I have always personally treated remembrance day as a time to consider the horrors of war and why peace is desirable, not just remember the dead. As I have grown up I have come to realise this was not a universally shared attitude, which came as rather a shock.
Thanks for sharing that article. I am part French, and it is always interesting seeing how different political and social approaches have been. It’s about time we had more explicitly pacifist war monuments in the UK, or more recognition of ones that already carry messages of peace if they are not well noticed.
I am with you
I never met a grandfather who died in the wt
I never saw a reason to celebrate that
I saw it as a reason for reflection
Stoodley Pike near Hebden Bridge in West Yorkshire has a tower on top devoted to peace after the Napoleon and Crimean wars.
LonM wrote: “I have always personally treated remembrance day as a time to consider the horrors of war and why peace is desirable, not just remember the dead.

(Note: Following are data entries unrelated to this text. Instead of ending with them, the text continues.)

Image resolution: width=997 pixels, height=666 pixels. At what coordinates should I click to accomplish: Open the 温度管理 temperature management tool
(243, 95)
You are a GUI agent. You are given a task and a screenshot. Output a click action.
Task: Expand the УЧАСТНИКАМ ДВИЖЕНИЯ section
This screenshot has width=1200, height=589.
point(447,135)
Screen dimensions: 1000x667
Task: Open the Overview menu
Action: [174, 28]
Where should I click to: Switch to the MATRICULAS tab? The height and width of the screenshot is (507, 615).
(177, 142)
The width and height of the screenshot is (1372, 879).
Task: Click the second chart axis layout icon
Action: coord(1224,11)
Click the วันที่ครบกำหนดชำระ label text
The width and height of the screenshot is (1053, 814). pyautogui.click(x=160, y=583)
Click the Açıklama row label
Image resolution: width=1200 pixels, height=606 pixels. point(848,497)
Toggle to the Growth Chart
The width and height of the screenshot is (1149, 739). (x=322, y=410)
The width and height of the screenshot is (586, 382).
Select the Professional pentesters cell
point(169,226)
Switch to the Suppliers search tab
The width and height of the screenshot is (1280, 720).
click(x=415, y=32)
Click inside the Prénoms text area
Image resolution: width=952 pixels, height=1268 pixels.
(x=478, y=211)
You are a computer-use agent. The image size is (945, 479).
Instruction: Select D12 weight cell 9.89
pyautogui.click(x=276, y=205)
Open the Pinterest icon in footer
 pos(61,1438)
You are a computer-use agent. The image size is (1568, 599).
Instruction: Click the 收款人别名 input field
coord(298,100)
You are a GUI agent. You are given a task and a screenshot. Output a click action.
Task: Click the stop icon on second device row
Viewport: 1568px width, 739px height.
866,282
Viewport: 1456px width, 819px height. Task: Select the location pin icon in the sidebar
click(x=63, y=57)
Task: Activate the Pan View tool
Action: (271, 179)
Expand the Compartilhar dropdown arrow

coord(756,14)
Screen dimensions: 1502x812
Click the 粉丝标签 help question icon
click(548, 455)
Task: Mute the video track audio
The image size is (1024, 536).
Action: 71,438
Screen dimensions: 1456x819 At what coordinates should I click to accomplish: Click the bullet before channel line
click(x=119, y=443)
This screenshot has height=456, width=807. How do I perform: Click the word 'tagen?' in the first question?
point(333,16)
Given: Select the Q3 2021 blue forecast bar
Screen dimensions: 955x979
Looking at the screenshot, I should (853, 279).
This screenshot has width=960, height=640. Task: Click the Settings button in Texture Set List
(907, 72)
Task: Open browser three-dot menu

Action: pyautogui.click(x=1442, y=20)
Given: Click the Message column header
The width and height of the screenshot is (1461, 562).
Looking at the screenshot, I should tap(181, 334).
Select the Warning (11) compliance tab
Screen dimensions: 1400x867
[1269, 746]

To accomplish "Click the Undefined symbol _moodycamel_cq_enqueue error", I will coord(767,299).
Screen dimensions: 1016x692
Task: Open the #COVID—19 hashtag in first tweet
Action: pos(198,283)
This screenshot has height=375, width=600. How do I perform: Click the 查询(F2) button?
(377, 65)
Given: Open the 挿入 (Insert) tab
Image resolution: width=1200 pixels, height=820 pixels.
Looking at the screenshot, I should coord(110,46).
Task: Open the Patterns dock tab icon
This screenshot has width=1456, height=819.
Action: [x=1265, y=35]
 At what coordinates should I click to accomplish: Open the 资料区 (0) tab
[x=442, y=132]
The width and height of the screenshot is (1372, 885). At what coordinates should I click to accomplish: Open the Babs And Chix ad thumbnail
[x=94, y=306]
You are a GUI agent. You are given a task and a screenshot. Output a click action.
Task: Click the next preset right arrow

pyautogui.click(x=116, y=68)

As I have grown up I have come to realise this was not a universally shared attitude, which came as rather a shock.”
Ever since I read ‘All Quiet on the Western Front’ as a teenager I have believed it should be on the syllabus for compulsory reading for all teenagers world-wide. It won’t stop military aggression – as long as there are professional soldiers (and testosterone and short tempers) there will be conflict – but it would surely convince lots of readers of the futility and savagery of war. Over time that alone might reduce the slaughter of countless innocents.
I read it at school. It was profoundly shocking in a positive way.
i used the film All quiet on the Western Front ( the 1980s one) with year 9’s when I taught the First World War.
Today is the 5th anniversary of Patel resigning after she had had secret talks with Israeli officials when May was PM. Just a strange little snippet of information for you all.
May asked her to resign because her actions fell below the expected standards.
No chance of Sunak sacking Braverman for that reason. He’d have to sack the whole front bench.
And himself. Can a PM sack himself?
I presume a PM sacks himself by calling a general election.
Even if not banned, and however peaceful, it will be reported as disorderly.
We know that already from Sunak threatening to hold the police ‘accountable’, which is clearly a signal to his press owning friends, and from what we know of the rest of ‘our’ media.
The protest is definitely getting a lot more publicity than it would have done before Sunak and Braverman interfered. I think it might be the biggest march yet.
If The Government decides to ban the march will Rowley resign?
That might be interesting
It will be
Richard – we are at a very critical juncture.
Will you be attending the march?
No
By the weekends I am out of energy
Sorry – but that’s not how I contribute
I am pretty much on call 15 hours a day here – I can do no more
Yes that’s understandable and believe me your contribution through blog, articles, posts, academic papers, research etc is hugely appreciated and very much required in these extremely difficult and very sinister times.
I was just thinking that attending the march would give an opportunity for your work to be exposed to a whole new and receptive audience and give you a chance to reach out to them, that’s all.
Thanks
Understood
But I would not seek to be more than one more person
I am sick of hearing that our troops that died ‘made the ultimate sacrifice’. In WW2 there was conscription so they were compelled to go to war and many were killed but it does not mean that they wanted to volunteer their own deaths.